[Stored items]
*** Begin section ***
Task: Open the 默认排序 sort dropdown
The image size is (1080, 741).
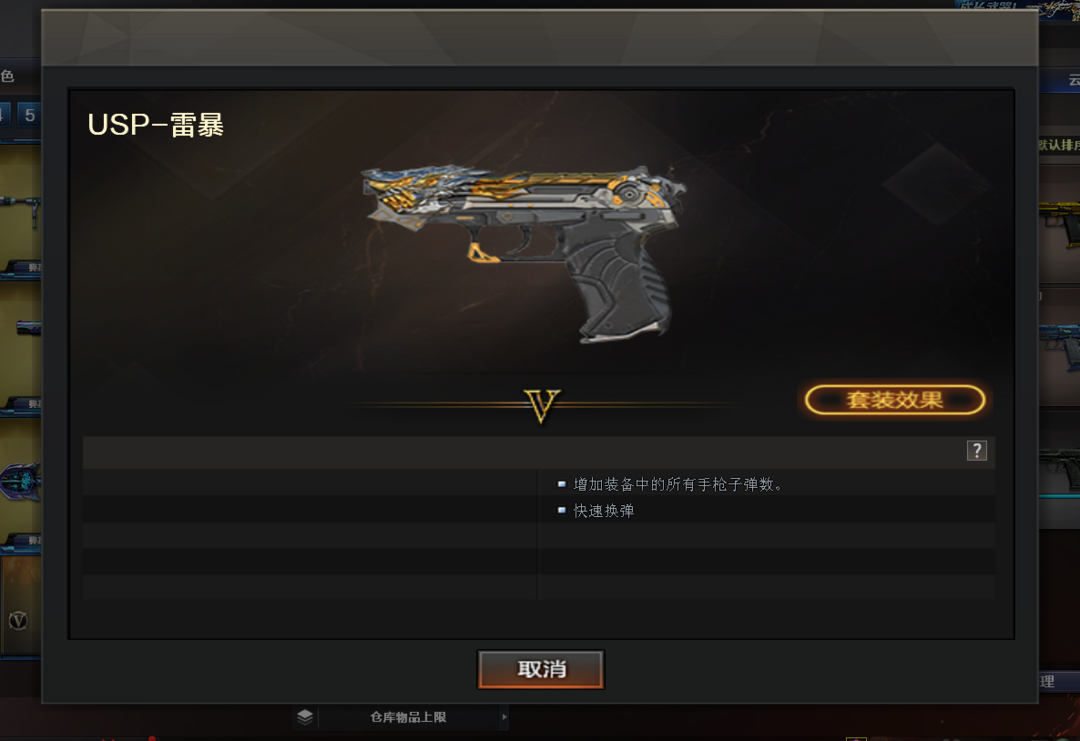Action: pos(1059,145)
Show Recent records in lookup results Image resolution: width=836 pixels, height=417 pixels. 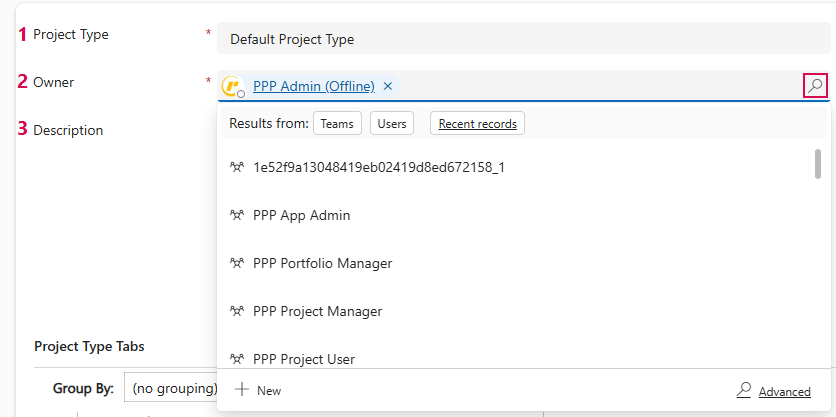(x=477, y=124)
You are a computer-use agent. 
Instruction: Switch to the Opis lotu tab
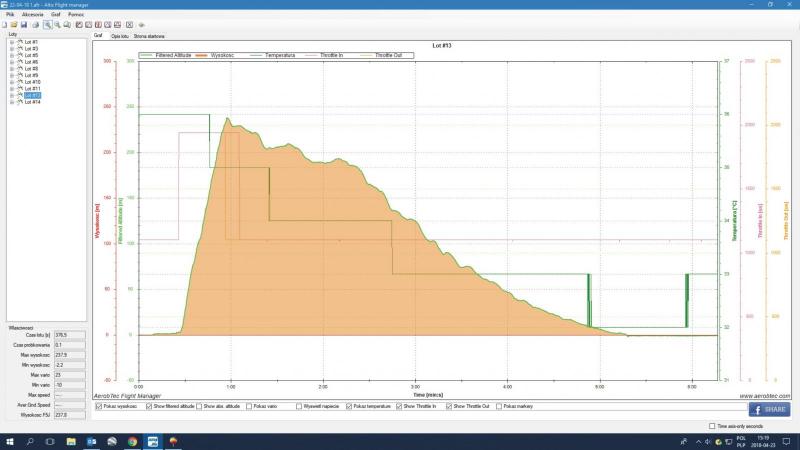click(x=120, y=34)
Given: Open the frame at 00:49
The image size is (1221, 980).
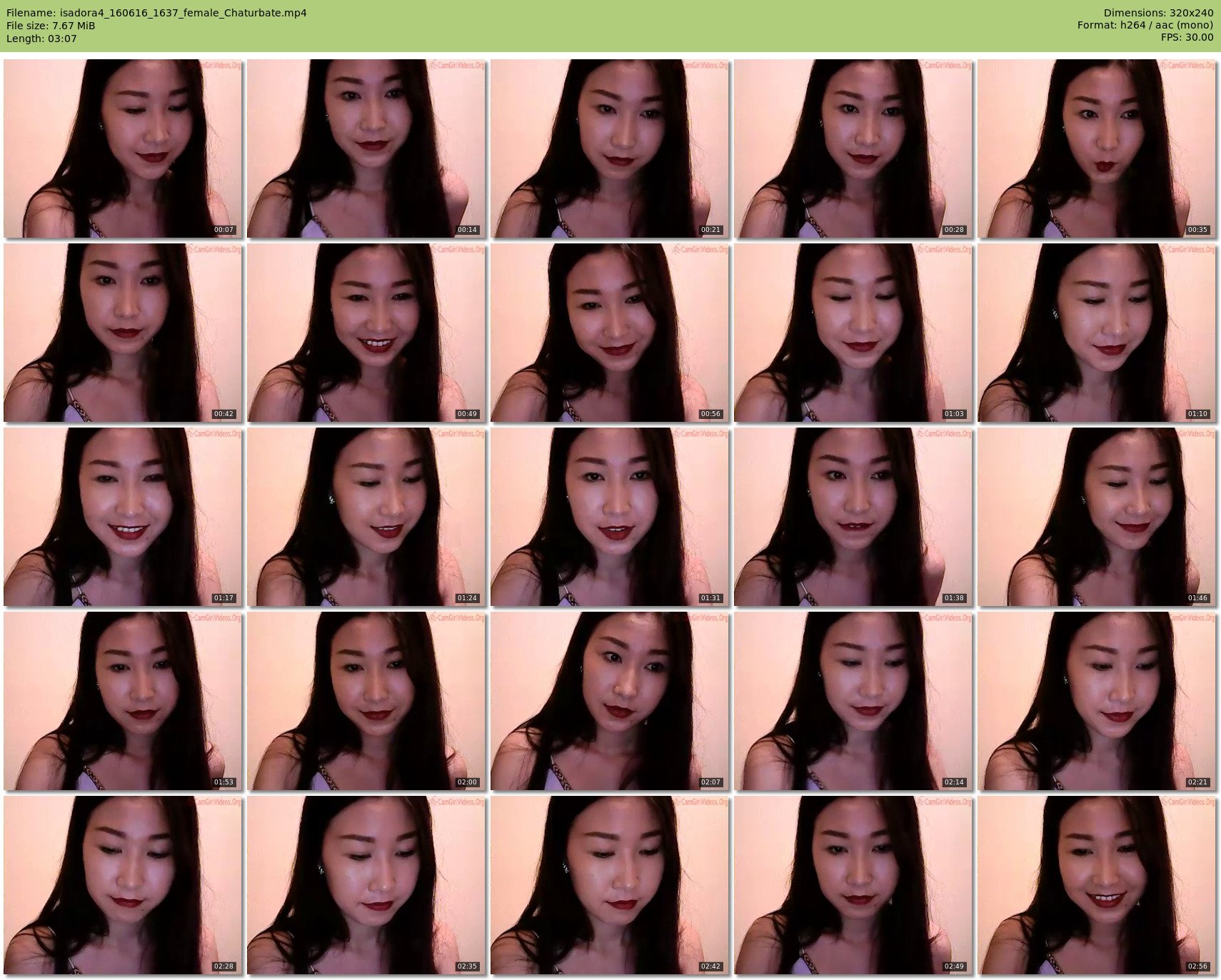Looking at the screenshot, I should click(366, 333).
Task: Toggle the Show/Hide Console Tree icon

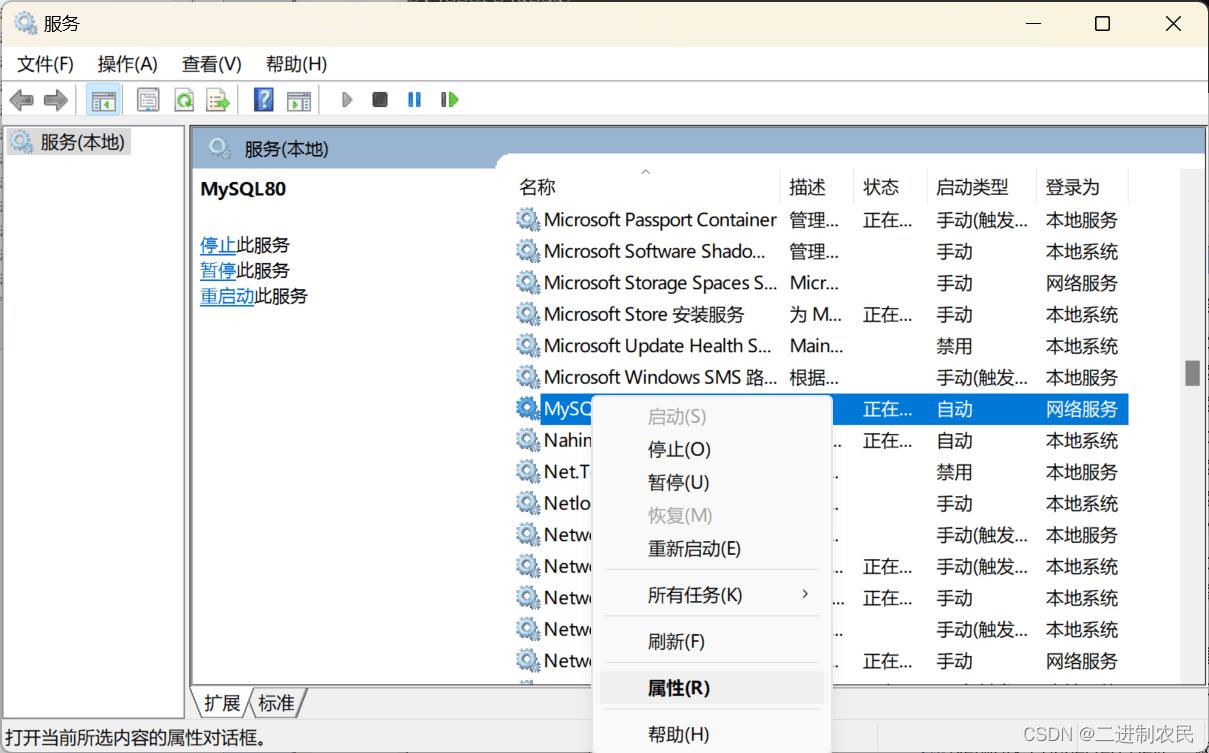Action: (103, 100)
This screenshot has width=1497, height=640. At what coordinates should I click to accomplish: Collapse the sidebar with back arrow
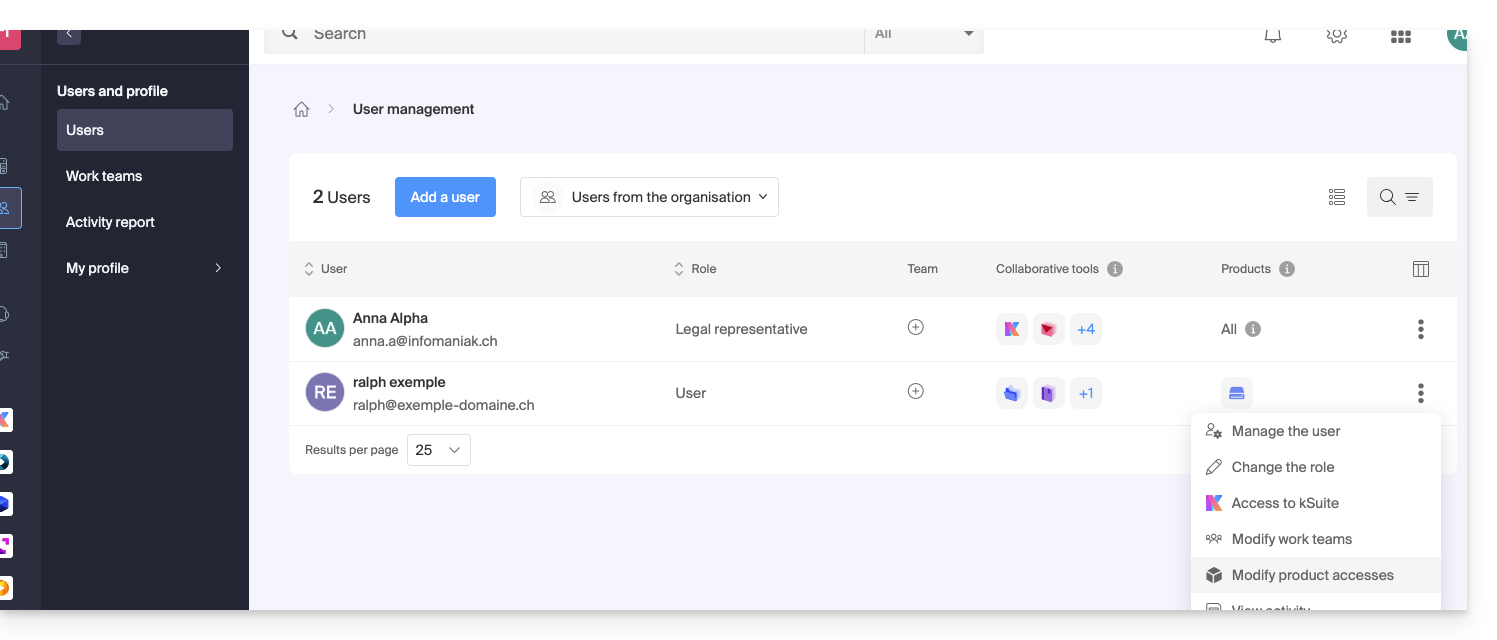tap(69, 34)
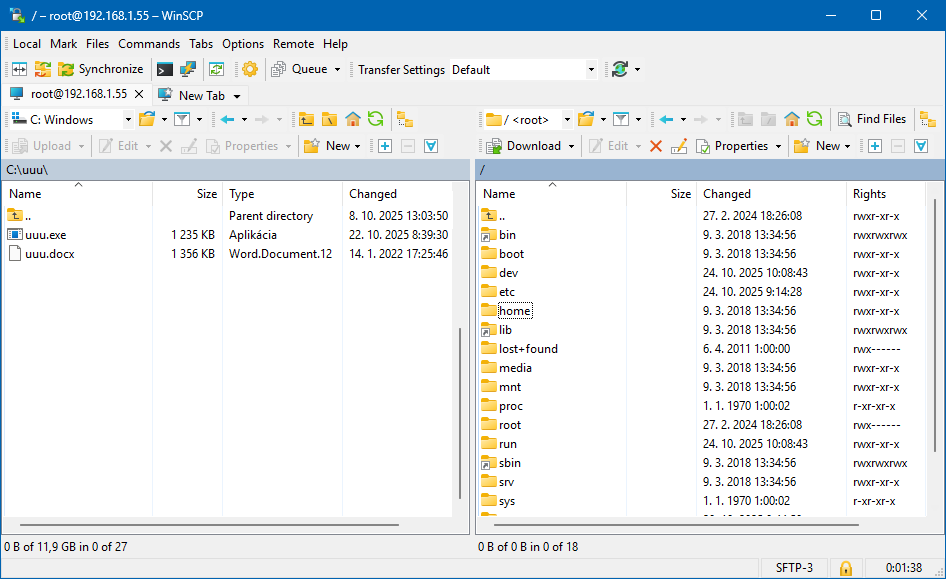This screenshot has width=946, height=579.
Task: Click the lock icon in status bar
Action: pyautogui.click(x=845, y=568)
*** End section ***
WHAT TO DO:
Please return only the lines running from the line with "Task: Toggle the Show/Hide Console Tree icon" to the final line of the data, both included, exactly and without any pictures.

WRITTEN SOLUTION:
Task: Toggle the Show/Hide Console Tree icon

Action: (103, 100)
This screenshot has width=1497, height=640. At what coordinates should I click to accomplish: Collapse the sidebar with back arrow
tap(69, 34)
This screenshot has width=946, height=579.
Task: Click the lock icon in status bar
Action: pyautogui.click(x=845, y=568)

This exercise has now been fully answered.